Билл, подавшись вперед вместе со стулом, закивал.
– А все, что касается семейной жизни… Как заезженная пластинка. Герои без конца ругаются. Но причины высосаны из пальца, правда ведь? Все одно и то же. А ведь муж наверняка еще до свадьбы знал, что его избранница умом не блещет.
Тут даже Клайв издал смешок.
– А ты вообще помалкивай, – одернул его Билл.
– И почему она – дочь викария? Да, я прочла, что отец у нее – викарий. Но… это нигде потом больше не обыгрывается. Или вы хотите сказать, что она закована в пояс целомудрия? И что же ей с ним делать после свадьбы? Она должна была как-то от него избавиться.
– В точку, – сказал Билл. – Спасибо.
– Извините, – смутилась Софи. – Я, видимо, наговорила лишнего.
– Что вы, нам только на пользу, – сказал Тони.
– И вообще: почему она такая тупица? Там сказано, что у нее университетское образование. Как ей удалось окончить университет? Такая не то что до диплома – до автобусной остановки не дойдет.
– Ну что ж, – удовлетворенно произнес Клайв. – Материала для прослушивания не осталось. Вы сами его разнесли.
– Простите, – сказала, поднимаясь со стула, Софи. Для себя она решила, что не уйдет, пока ей не укажут на дверь, но, если никто не станет ее удерживать, это тоже будет равносильно отказу.
– Сейчас можно провести читку, а потом Билл и Тони пойдут сочинять вторую редакцию.
– Вторую редакцию чего? – спросил Билл. – Клайв ясно сказал: материала больше не осталось.
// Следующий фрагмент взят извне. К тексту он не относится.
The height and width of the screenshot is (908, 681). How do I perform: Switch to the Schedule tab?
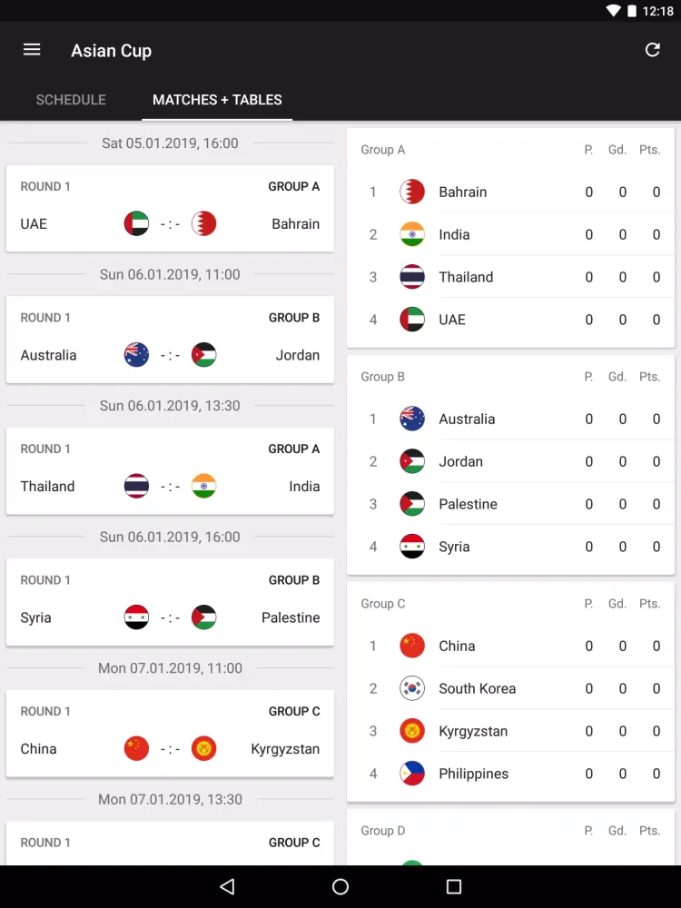click(x=71, y=100)

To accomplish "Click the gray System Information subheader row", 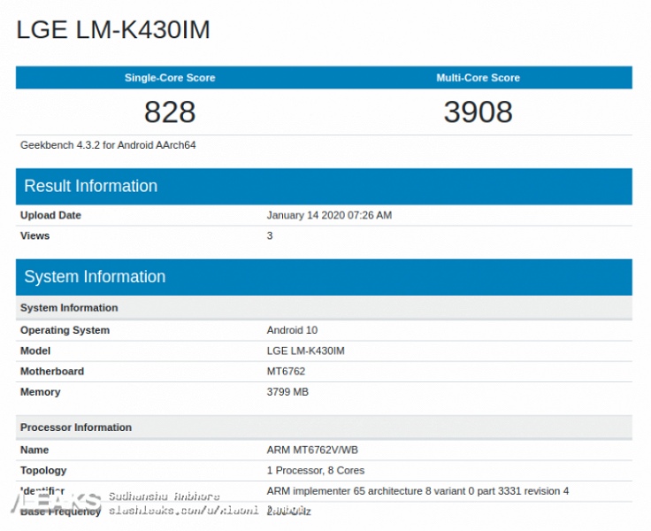I will click(69, 308).
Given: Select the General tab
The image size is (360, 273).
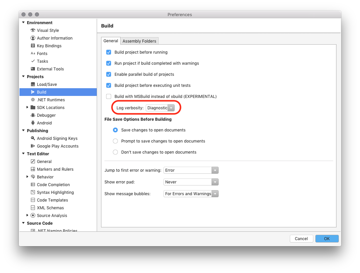Looking at the screenshot, I should [110, 40].
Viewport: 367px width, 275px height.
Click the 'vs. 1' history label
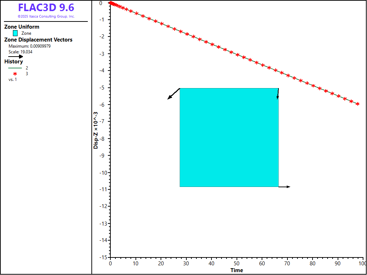coord(13,79)
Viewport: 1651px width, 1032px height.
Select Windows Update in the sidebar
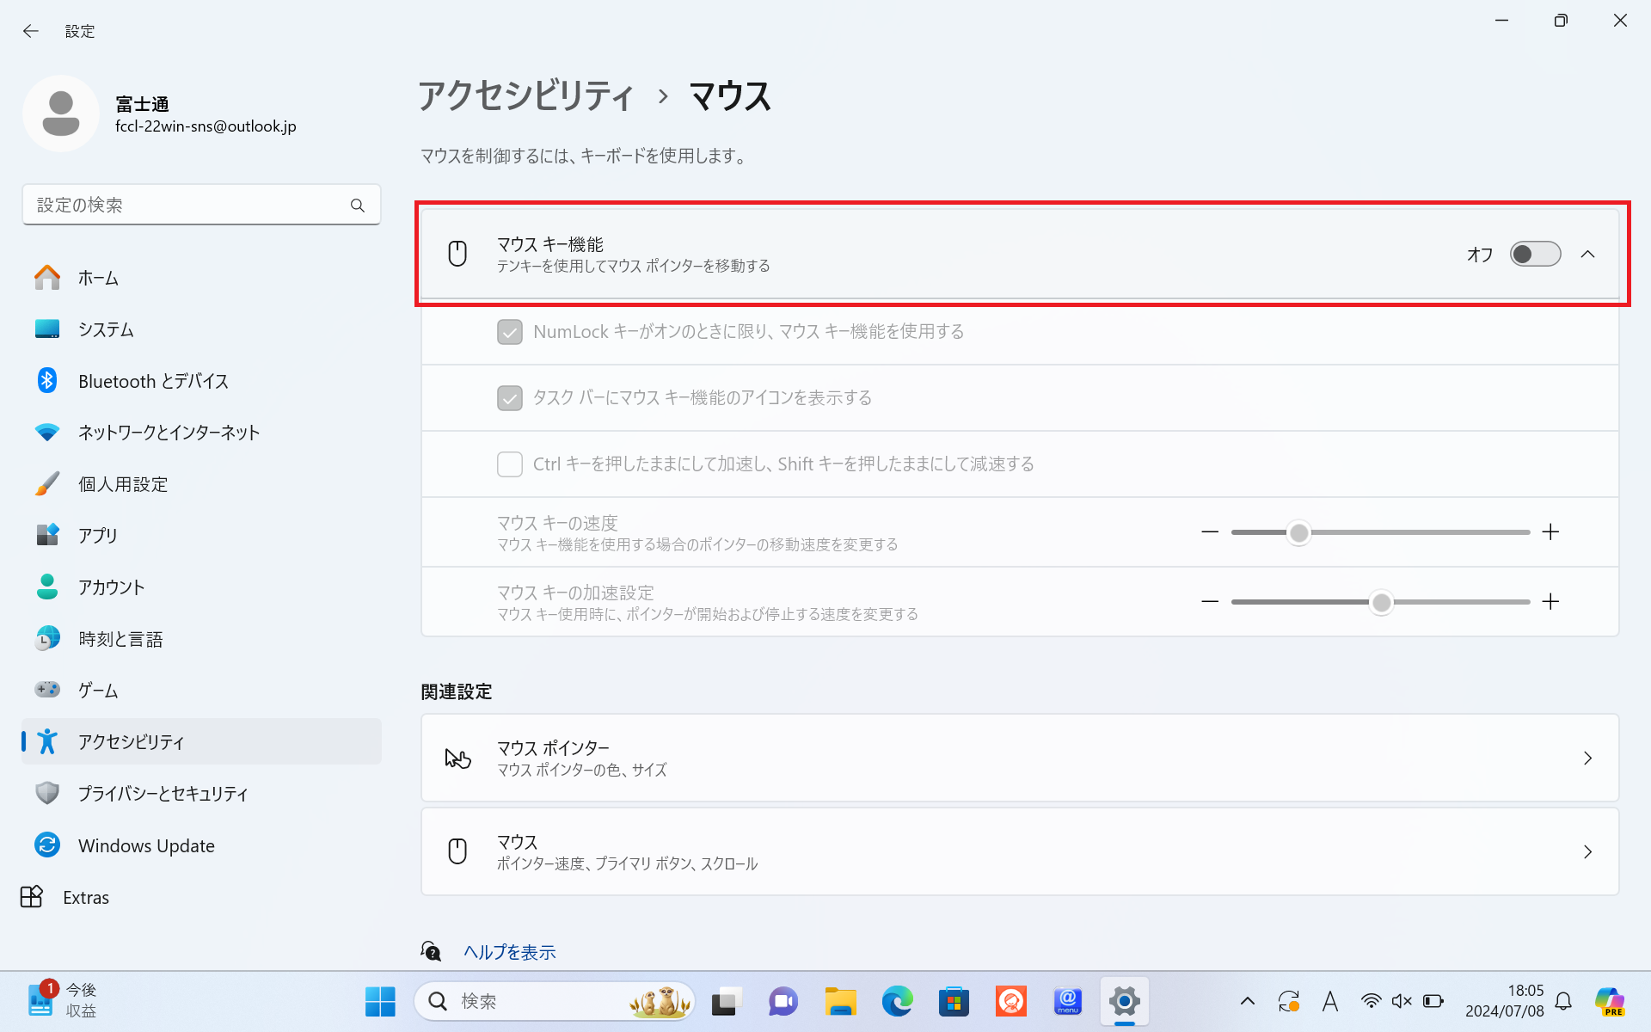(146, 845)
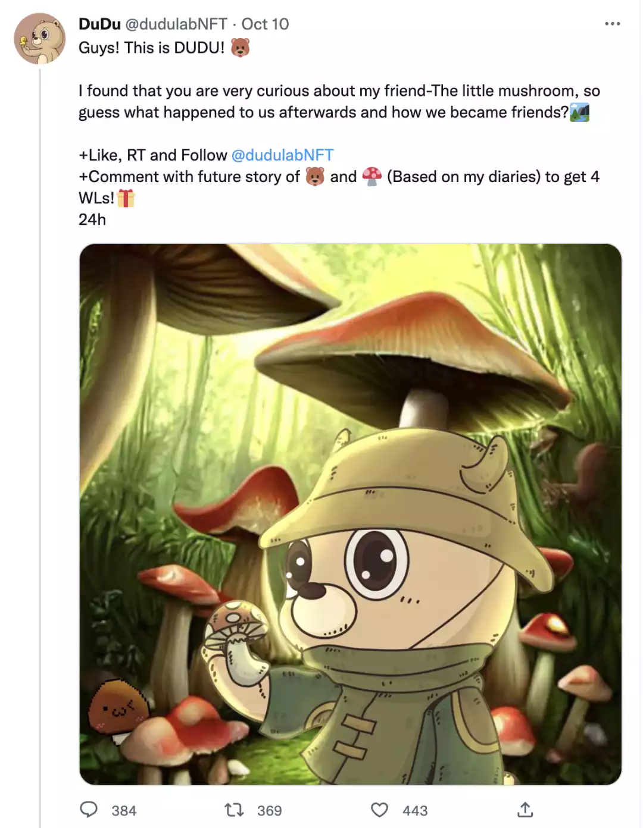Open DuDu's profile avatar picture
This screenshot has height=828, width=643.
click(x=40, y=39)
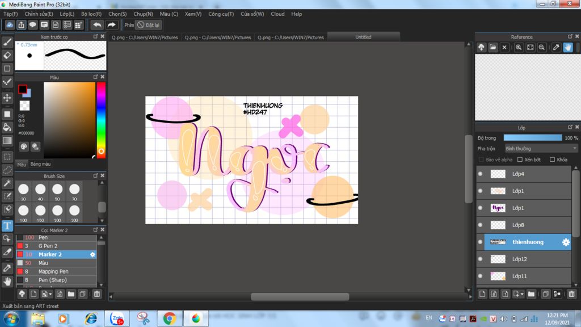Select the Mapping Pen brush
This screenshot has height=327, width=581.
pyautogui.click(x=53, y=271)
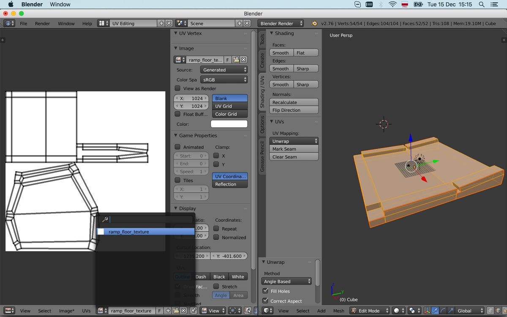Unlink ramp_floor_texture with the X icon
The width and height of the screenshot is (507, 317).
click(183, 311)
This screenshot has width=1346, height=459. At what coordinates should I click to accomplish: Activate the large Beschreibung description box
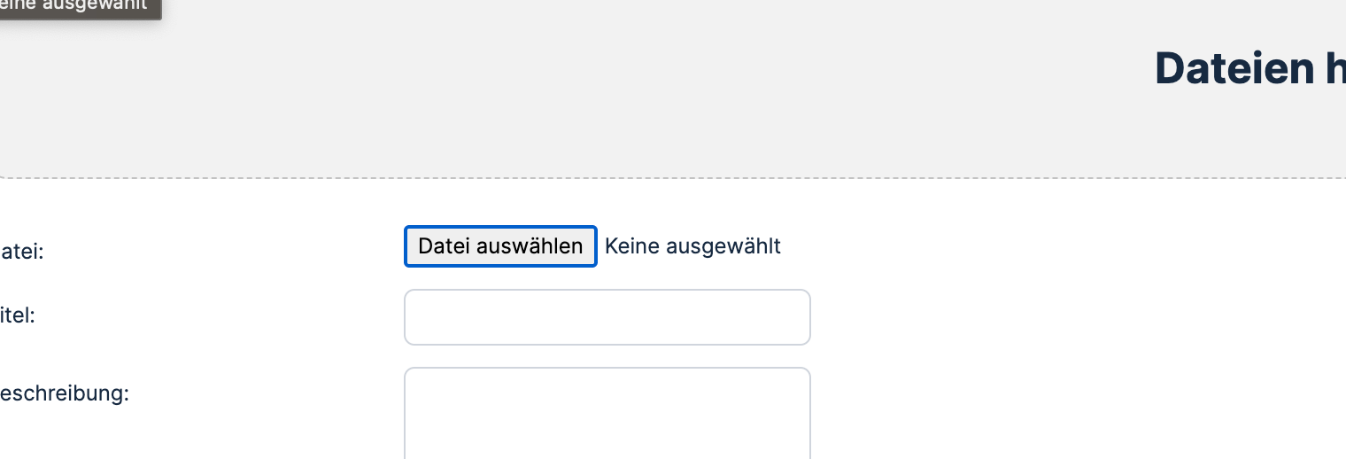pyautogui.click(x=607, y=413)
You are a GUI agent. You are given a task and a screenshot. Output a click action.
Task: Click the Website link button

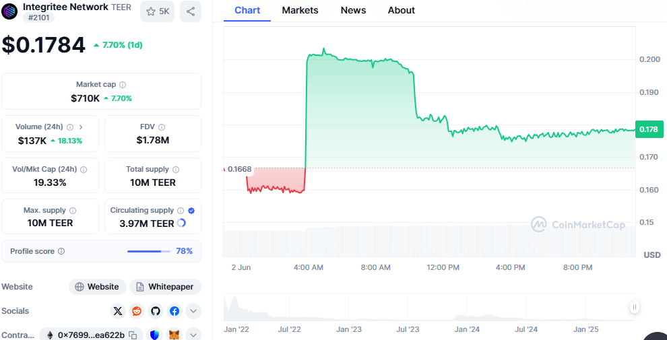97,287
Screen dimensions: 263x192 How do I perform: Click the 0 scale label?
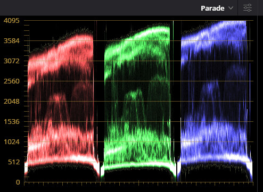click(x=18, y=182)
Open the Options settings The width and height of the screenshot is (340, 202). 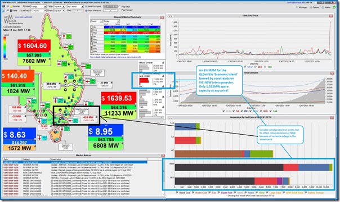pos(315,7)
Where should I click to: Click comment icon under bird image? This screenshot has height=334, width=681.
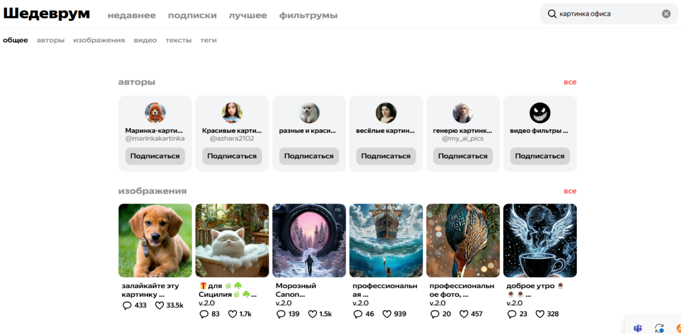point(435,314)
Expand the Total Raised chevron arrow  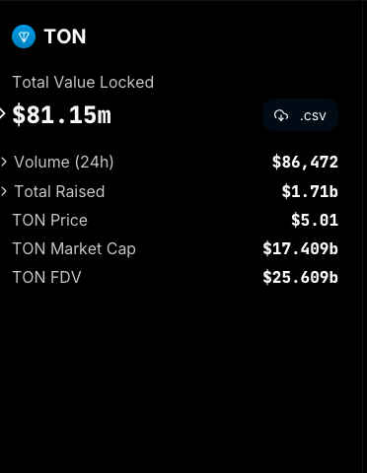(4, 191)
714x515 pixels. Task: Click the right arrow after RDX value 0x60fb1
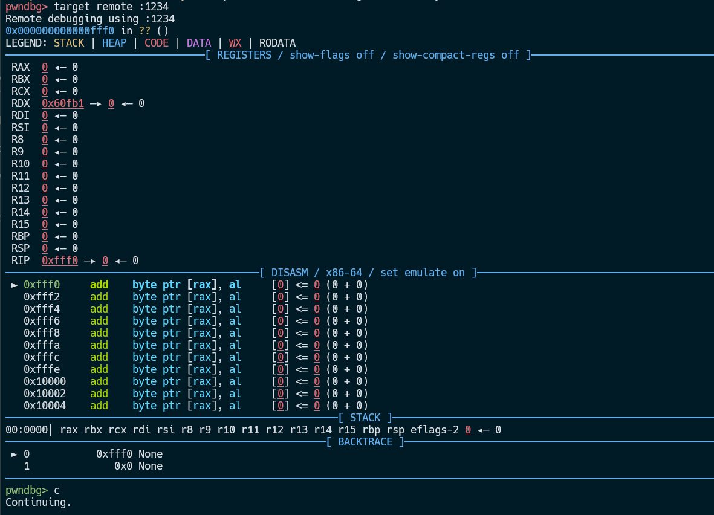pyautogui.click(x=96, y=103)
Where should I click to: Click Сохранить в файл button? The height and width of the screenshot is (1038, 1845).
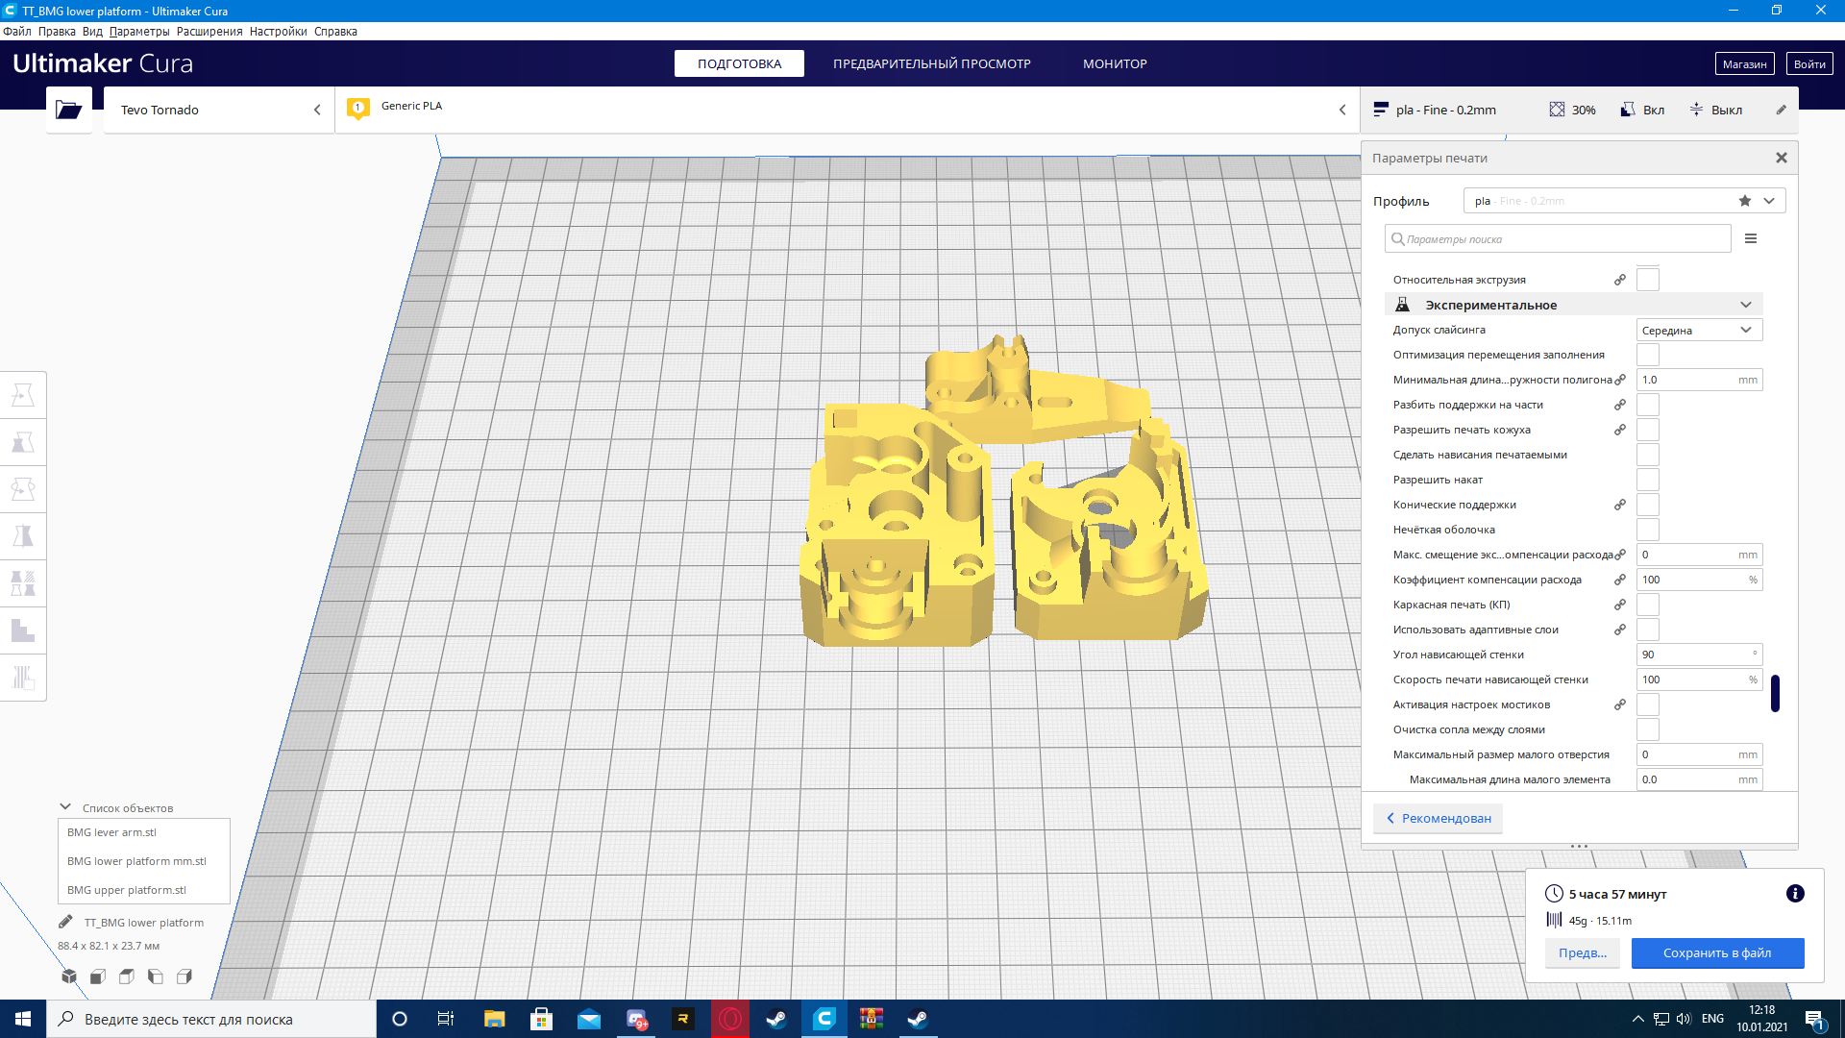1716,952
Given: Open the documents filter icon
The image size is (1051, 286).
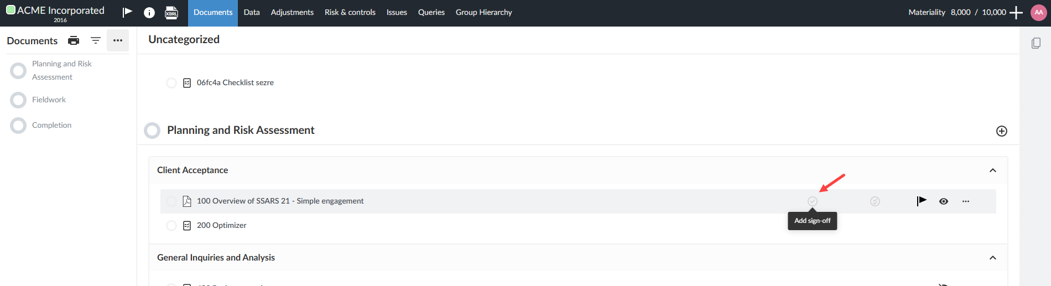Looking at the screenshot, I should [96, 40].
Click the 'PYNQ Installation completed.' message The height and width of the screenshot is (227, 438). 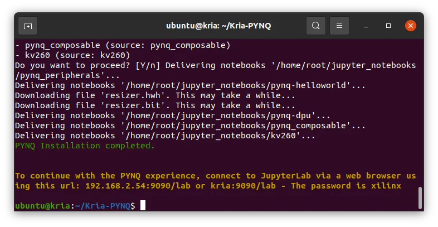[x=85, y=146]
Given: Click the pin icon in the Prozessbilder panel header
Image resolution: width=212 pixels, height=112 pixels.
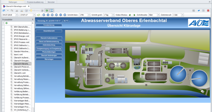Looking at the screenshot, I should coord(33,19).
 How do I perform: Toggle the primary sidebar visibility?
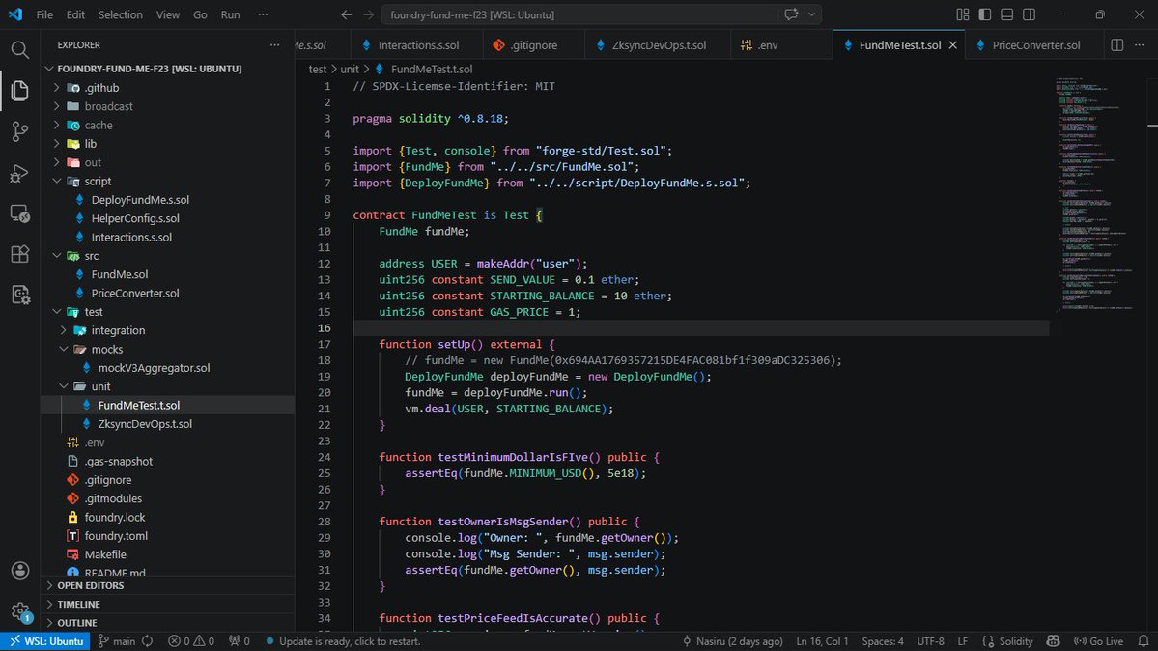click(983, 14)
– Нет, ну, почитать в любом случае не вредно, – возразил Деннис. – Сделайте одолжение. До записи уже меньше двух недель.
Его слова были встречены ворчанием, но спорить никто не стал. Каждый открыл пьесу на первой странице. Софи разрывалась. Ей хотелось прочесть как можно выразительнее и в то же время – как можно медленнее. Она стремилась по предела растянуть время, задержаться в этом зале, с этими людьми, а если повезет – вообще не уходить.
«Дом комедии»
4
Тони Холмс и Билл Гардинер познакомились в «обезьяннике» полицейского участка в Олдершоте за неделю до Рождества пятьдесят девятого года. Местные блюстители порядка хотели спихнуть этих двоих военной полиции для водворения обратно в казарму; военная полиция шарахалась от них, как черт от ладана. Силовые ведомства пререкались в течение суток; все это время задержанные сидели без сна, курили и трепались, сознавая идиотизм своего положения и обмирая от страха. Их застукали на одной улице, в одном и том же месте, с разницей в два часа; им даже не пришлось объяснять друг другу, на чем и где именно они прокололись. В этом просто не было надобности. Они и так знали.
У себя дома, в Лондоне, ни тот ни другой не попадали в передряги с полицией, но по разным причинам. Билл – в силу врожденной смекалки и знания подходящих мест, таких как клубы, бары и даже общественные туалеты, хотя последних он избегал. И не зря, как подтвердили события минувшего вечера. В Олдершоте, по-видимому, его задержал агент-провокатор: один из тех полисменов, кто ненавидел собратьев Билла настолько изощренной, лютой ненавистью, что готов был отлавливать их с утра до ночи. В столице таких ретивых тоже хватало. Что касается Тони, в Лондоне он не попадался потому, что в Лондоне (равно как и в других городах) не делал никаких поползновений. Тони вечно терзался сомнениями – в частности, не мог решить, кто он и что он, но сейчас, хоть убей, толком не понимал, с чего ему вдруг, буквально накануне дембеля, приспичило найти ответы на эти вопросы. Виной, конечно, были одиночество, скука и внезапно вспыхнувшая отчаянная потребность ощутить прикосновение живого человека – не важно, какого пола, хотя, надо признать, в мужской уборной на Теннисон-стрит вряд ли можно было рассчитывать на встречу с лицами обоего пола.